Weight Modification

Permanently modify model weights to bake in steering behaviors. Unlike runtime activation steering (hooks), weight modifications are permanent and the exported model no longer needs steering vectors at inference time.

Overview

Wisent provides three main approaches to permanent weight modification:

1. Norm-Preserving Directional Projection (Recommended)

Decomposes weights into magnitude and direction, projects only the direction while preserving original magnitudes. Maintains model intelligence and reasoning capabilities. Can add or remove behaviors.

2. Additive Weight Modification

Adds bias toward steering direction directly in weights. More conservative approach that preserves capabilities better. Equivalent to pre-computing the steering.

3. Standard Directional Projection (Legacy)

This equation is used for reducing dimensions along the direction of the steering vector; however, this removal is not advised because it alters weight norms and might reduce model performance. To Remove Dimensions Parallel to Steering Vector Do Not Recommend As It

Python API

Import Weight Modification Functions
from wisent.core.weight_modification import (
    # Norm-Preserving Directional Modification (RECOMMENDED)
    project_weights,
    project_weights_norm_preserved,
    project_weights_multi_direction,
    project_weights_titan,

    # Additive (bake steering into weights)
    bake_steering_into_weights,

    # Export
    export_modified_model,
    save_modified_weights,
    compare_models,

    # Multi-direction methods
    train_and_bake_titan,
    train_and_bake_prism,
    train_and_bake_pulse,

    # Guided modification
    run_guided_modification,

    # Multi-concept
    run_multi_concept_modification,
)

Norm-Preserving Projection (Abliteration)

This method works best when you need to eliminate problematic behaviors such as the model refusing too often, all while keeping its core capabilities intact.

Basic Abliteration
from wisent.core.weight_modification import (
    project_weights,
    export_modified_model,
)

# Load your model
from transformers import AutoModelForCausalLM
model = AutoModelForCausalLM.from_pretrained("meta-llama/Llama-3-8B-Instruct")

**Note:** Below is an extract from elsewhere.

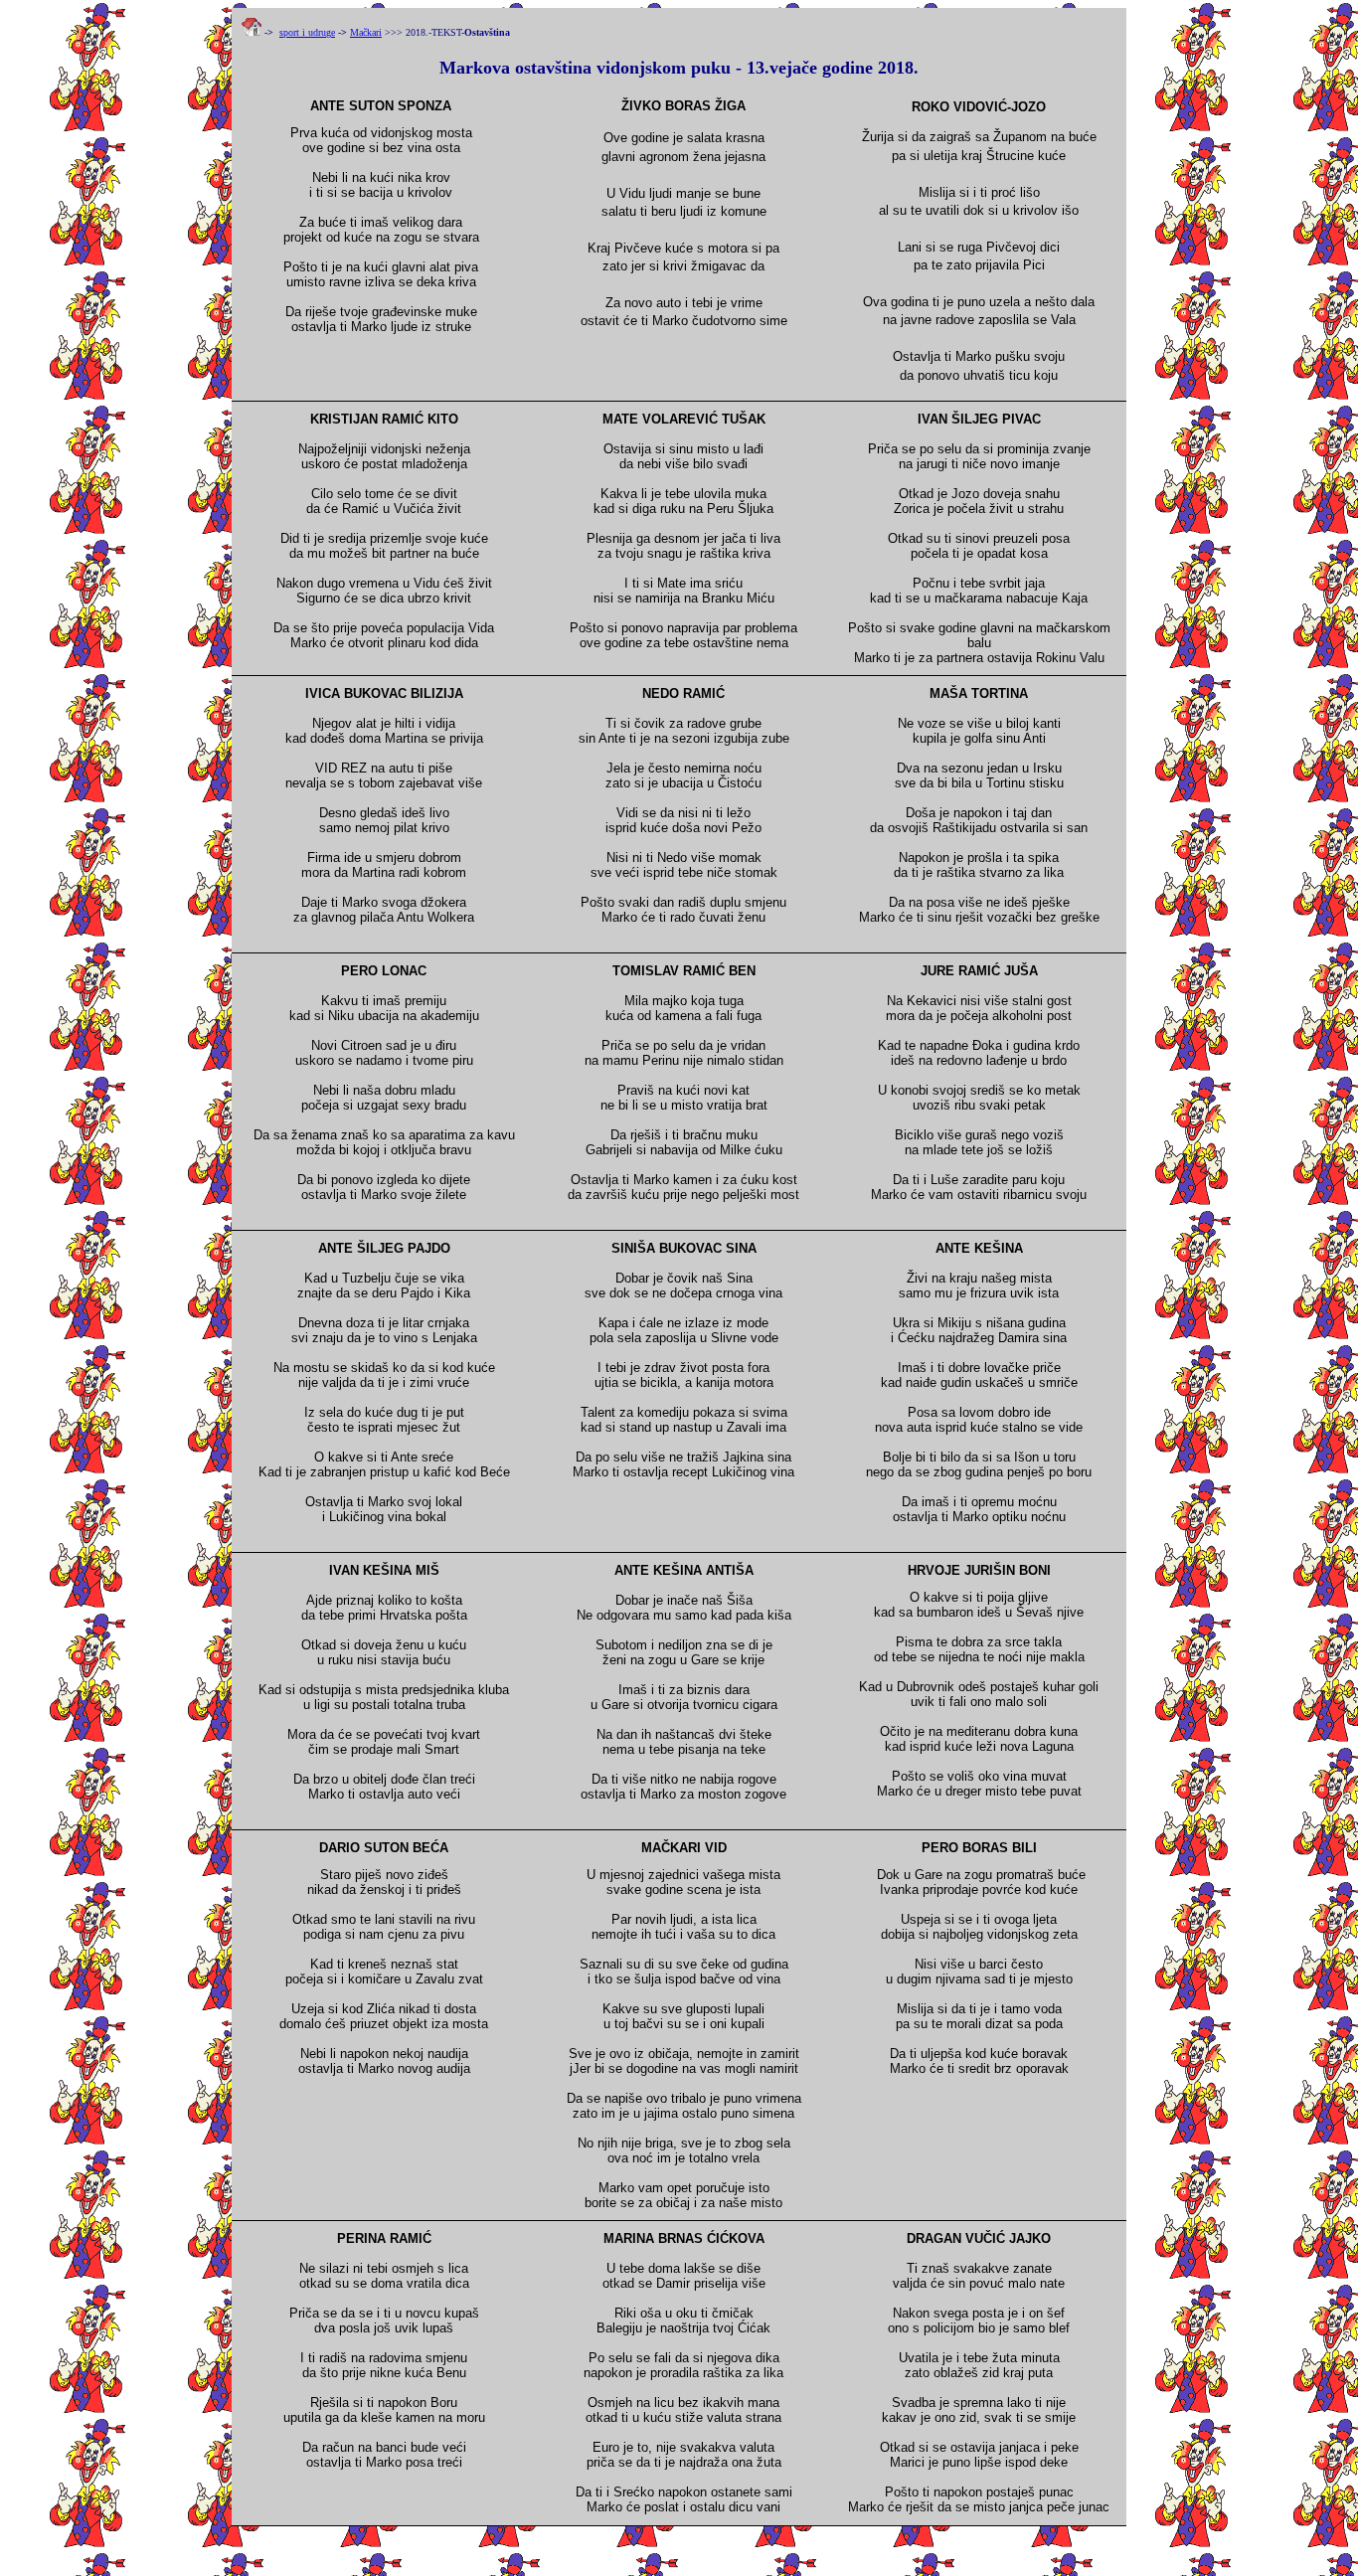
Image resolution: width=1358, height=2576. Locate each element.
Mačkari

# steering_vectors is a dict of layer_name -> tensor
# These come from contrastive pair training
project_weights(
    model,
    steering_vectors,
    strength=1.0,  # 1.0 = full projection
    norm_preserve=True,  # Default, maintains weight magnitudes
)

# Export the modified model
export_modified_model(model, "path/to/abliterated-model")
With Biprojection (Preserve Harmless Directions)
from wisent.core.weight_modification import project_weights_norm_preserved

# Biprojection: remove harmful direction while preserving harmless
project_weights_norm_preserved(
    model,
    steering_vectors,       # Directions to remove
    harmless_vectors=harmless_vectors,  # Directions to preserve
    strength=1.0,
)

Additive Weight Modification

Instead of deleting instructions, incorporate direct steering into weights; useful for strengthening performance.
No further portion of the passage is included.